Voksenåsen tirsdag 21 april kl 15.00-17.30

Rettferdighet i en urolig tid

Velkommen til et møte med Wolfram Kistner (1923-2006) og frigjøringsteologien som ikke er blitt borte…

Stiaan van der  Merwe, sørafrikanske teolog
Olav Fykse Tveit, leder Mellomkirkelig Råd

Wolfram Kistner var en av Sør-Afrikas ledende frigjøringsteologer og en pilar i kampen mot apartheid og i utformingen av den nye nasjonen. Da Kistner døde i 2007 forstummet en av de kraftigste stemmene mot urettferdighet og overgrep i vår tid.
Møt Stiaan van der Merwe som arbeidet sammen med Kistner og Beyers Naude i Ecumenical Advice Bureau. I samtale med Olav Fykse Tveit fra Mellomkirkelig Råd skal vi se på hva Kistner og bevegelsen bidro med, og hva dette kan bety i dag.
Det sørafrikanske kirkerådet har gitt ut boka: ”Justice and righteousness like a never ending stream - essays, reflections and discussion documents” som vil være tilgjengelig.
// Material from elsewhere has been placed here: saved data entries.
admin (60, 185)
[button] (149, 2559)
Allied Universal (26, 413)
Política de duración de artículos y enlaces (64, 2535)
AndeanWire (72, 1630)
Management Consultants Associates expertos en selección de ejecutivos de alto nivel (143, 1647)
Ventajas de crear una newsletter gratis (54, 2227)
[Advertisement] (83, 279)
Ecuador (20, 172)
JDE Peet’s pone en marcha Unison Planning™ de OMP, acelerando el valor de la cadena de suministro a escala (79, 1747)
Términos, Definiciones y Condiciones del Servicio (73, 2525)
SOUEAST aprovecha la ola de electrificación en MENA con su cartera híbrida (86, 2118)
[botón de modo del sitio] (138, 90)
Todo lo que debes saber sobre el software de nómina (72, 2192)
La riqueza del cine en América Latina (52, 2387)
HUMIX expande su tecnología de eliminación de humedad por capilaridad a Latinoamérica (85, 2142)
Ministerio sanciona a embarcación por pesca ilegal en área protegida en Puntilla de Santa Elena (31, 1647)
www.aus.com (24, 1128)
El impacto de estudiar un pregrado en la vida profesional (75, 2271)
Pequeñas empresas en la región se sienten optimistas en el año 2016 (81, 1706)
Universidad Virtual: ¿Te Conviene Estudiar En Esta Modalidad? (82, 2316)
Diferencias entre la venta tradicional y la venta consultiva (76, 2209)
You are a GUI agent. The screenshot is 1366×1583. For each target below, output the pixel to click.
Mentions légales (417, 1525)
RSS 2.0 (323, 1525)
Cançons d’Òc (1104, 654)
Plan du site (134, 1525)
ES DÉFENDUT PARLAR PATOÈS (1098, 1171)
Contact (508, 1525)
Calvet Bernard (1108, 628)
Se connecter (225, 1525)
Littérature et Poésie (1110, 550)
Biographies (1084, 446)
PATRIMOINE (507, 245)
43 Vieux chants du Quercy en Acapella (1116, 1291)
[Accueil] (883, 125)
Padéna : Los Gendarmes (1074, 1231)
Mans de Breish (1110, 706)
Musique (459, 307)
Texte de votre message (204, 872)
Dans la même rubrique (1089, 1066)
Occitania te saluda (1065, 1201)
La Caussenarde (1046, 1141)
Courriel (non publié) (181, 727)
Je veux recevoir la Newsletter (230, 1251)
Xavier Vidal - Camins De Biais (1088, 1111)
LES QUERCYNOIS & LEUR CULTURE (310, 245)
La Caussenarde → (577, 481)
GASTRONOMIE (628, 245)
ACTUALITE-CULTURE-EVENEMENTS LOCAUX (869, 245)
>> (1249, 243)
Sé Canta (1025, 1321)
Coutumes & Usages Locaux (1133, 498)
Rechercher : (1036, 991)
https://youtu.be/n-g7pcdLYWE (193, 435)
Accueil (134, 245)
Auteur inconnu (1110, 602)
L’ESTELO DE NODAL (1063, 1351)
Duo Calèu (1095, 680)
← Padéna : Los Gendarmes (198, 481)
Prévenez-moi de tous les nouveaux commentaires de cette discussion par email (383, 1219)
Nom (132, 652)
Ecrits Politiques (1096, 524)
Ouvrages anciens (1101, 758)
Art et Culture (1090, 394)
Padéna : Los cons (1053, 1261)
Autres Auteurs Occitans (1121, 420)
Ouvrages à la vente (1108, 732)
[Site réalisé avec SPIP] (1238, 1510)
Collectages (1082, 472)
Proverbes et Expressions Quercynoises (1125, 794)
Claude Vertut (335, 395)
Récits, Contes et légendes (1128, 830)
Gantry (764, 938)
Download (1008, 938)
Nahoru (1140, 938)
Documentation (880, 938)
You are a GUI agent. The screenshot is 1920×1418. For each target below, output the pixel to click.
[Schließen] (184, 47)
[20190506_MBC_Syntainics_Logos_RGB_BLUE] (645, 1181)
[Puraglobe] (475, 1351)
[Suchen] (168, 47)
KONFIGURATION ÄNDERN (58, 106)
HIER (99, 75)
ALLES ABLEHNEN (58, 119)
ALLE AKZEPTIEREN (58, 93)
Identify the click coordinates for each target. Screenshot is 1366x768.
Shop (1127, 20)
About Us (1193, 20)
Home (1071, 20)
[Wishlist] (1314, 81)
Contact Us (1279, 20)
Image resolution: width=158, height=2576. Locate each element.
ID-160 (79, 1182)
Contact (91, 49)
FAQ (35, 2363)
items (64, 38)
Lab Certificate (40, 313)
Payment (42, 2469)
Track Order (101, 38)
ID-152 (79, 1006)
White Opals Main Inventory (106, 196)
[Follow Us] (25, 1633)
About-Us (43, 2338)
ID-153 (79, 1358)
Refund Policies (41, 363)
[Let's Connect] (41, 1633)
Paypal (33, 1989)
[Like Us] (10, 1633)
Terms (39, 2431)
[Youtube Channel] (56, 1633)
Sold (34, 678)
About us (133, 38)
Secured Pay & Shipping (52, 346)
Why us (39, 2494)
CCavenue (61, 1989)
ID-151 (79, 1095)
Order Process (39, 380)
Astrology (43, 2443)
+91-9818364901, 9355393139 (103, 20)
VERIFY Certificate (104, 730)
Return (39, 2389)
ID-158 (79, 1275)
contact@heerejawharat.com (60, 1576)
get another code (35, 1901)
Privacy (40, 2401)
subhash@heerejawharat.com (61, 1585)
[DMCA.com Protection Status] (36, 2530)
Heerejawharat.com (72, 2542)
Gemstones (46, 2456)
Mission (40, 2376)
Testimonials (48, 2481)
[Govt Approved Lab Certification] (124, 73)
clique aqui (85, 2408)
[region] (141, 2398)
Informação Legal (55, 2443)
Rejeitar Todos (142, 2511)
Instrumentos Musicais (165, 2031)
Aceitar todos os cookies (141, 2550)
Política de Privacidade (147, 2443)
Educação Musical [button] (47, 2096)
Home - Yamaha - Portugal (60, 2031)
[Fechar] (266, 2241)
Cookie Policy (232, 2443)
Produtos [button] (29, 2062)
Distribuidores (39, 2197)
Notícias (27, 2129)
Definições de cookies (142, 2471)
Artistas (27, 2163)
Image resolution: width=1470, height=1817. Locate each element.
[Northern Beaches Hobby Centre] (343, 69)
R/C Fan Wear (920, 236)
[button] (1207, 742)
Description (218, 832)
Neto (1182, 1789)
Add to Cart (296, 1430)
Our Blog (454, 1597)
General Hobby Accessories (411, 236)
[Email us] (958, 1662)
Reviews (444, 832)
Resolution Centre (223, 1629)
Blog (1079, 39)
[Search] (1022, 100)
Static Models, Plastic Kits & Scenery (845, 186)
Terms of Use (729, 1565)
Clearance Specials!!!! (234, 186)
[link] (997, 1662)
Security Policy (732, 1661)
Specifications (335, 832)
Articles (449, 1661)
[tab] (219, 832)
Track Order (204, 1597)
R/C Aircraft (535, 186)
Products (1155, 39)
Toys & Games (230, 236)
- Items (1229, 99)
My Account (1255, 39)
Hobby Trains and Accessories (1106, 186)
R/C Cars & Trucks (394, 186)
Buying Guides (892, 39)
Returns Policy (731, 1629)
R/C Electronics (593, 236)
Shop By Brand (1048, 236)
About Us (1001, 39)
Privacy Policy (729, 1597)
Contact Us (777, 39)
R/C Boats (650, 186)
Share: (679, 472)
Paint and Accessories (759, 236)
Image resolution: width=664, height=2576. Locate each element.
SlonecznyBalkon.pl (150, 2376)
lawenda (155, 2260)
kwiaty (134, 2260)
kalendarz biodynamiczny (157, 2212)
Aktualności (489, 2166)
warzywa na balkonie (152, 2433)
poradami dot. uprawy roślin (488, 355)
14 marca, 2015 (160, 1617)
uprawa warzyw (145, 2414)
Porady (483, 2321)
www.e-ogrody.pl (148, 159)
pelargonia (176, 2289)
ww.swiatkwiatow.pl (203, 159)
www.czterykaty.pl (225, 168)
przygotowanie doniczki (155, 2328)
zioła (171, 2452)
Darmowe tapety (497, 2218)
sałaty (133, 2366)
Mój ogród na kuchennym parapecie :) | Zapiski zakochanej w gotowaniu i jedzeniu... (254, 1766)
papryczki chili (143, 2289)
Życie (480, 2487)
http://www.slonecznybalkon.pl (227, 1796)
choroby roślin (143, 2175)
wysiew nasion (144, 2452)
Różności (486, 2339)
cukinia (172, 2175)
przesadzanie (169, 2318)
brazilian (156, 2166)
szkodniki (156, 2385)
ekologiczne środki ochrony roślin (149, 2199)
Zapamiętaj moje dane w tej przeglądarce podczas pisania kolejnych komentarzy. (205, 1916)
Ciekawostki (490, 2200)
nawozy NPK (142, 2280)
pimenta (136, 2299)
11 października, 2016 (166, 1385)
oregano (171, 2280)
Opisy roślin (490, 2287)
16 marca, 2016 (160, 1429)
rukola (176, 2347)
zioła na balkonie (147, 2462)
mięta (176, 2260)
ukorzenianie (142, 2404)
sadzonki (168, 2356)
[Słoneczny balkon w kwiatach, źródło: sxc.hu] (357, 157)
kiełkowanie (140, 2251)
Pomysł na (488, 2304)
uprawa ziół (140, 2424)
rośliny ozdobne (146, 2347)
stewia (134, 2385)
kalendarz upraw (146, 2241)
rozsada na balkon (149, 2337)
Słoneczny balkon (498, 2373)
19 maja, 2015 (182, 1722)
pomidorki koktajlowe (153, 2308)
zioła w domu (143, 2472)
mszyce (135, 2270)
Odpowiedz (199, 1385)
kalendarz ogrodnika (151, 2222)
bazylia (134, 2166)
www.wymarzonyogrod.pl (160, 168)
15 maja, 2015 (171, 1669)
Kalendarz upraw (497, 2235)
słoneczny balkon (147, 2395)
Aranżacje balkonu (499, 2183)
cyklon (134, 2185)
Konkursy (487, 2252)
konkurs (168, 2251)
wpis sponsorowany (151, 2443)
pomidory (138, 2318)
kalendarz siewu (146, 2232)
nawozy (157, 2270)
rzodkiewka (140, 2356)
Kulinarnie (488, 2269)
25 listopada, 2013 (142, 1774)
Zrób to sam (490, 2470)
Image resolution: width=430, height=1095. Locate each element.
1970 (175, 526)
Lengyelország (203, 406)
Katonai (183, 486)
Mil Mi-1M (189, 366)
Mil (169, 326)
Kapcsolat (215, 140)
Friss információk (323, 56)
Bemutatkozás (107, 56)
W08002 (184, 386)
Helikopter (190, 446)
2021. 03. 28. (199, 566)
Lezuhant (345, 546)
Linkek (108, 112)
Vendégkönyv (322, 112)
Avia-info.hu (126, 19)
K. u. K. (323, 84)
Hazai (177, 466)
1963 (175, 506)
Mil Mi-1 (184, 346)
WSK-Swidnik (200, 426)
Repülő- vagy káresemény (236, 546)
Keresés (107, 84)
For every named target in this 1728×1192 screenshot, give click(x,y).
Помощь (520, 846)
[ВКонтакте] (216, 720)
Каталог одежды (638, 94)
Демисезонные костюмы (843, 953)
Se vedlagte plakat for mer informasjon og reiserute. Påmelding program@voksenaasen.no eller tel 93039520.

Se også  omtale av Wolfram Kistner fra Kirkenes verdensråd, nedenfor.

Velkommen til Voksenåsen !

Arr.: Networkers SouthNorth – Dag Hammarskjöldprogrammet – Voksenåsen kultursenter



Dr. Wolfram Kistner was born in Hermannsburg in Natal, South Africa on 19 February 1923, the son of Johannes and Maria Kistner, German missionaries who had settled in South Africa.

He studied history at the University of Pretoria, earned a doctorate at the University of Groningen in Holland, and studied theology in Germany. In 1952 he married Adelheid Elfers and was ordained as a Lutheran Pastor. Returning to South Africa in 1955, Dr. Kistner directed for ten years the mission school in Hermannsburg that was administered earlier by his father. He then served for five years as General Superintendent of the Hermannsburg Mission Society in South Africa. By this time Wolfram and Adelheid had five children: Klaus, Ulrike, Johanna, Elizabeth and Maria.

In 1969 Dr. Kistner went with his family to Germany, where he served as a parish pastor for three years in Neuenkirchen, a small village near Hamburg. Then in 1973 the Kistner family returned to South Africa, where Dr. Kistner served for three years as a lecturer at the theological seminary of the United Lutheran Church of South Africa at the University of Natal in Pietermaritzburg.

In 1976 Dr. Kistner was appointed Director of the Division of Justice and Reconciliation of the South African Council of Churches, a post which he served for twelve years during the climax of the struggle against the apartheid system of South Africa. Following his retirement from the South African Council of Churches in 1988 he joined together with Beyers Naude to form the Ecumenical Advice Bureau in Johannesburg, and continued to participate in the final stages of defeat of apartheid and the first stages of building a new South African nation. Until the day of his death, Dr. Kistner never ceased his prophetic speaking, writing and action.

Dr. Kistner was well known nationally and internationally for his clear and concise analysis of current issues in church and society and for his interpretation of scripture and theology in light of these realities. With humility and gentleness, "Dr. K" was present among those who suffer most from poverty, violence and oppression, and he expressed – with a quiet but unyielding voice – his passion for justice. His focus was not only on issues within South Africa, but also on the global dimensions of justice and peace. In his theological reflections and actions, he identified and exposed injustice and articulated the Gospel’s insistence that the church and all people respond with commitment to change.

Even more important to understanding Dr. Kistner’s life was his own path of change. He did not allow the spotlight of the Gospel to be directed on the problems of society without it first exposing his own need for personal transformation. In order to follow more closely the call of God, Dr. Kistner unrelentingly challenged his own beliefs and assumptions, and became himself vulnerable and willing to be led to places of risk and alienation. His path was often costly to himself and his family. He was also very much involved and influenced by the work and life experiences of his children.

Dr. Kistner’s life consistently pointed beyond himself to others. Above all, he confessed his faith in a God who rules creation and stands above every nation, and a God whose love within history seeks to make humanity whole. The church and the society of South Africa, along with many throughout the world can rightly recognize and be thankful for the gift of the life of Dr. Wolfram Kistner – pastor, theologian, teacher, apartheid resister, worker for justice, reconciliation and peace, husband, father and friend.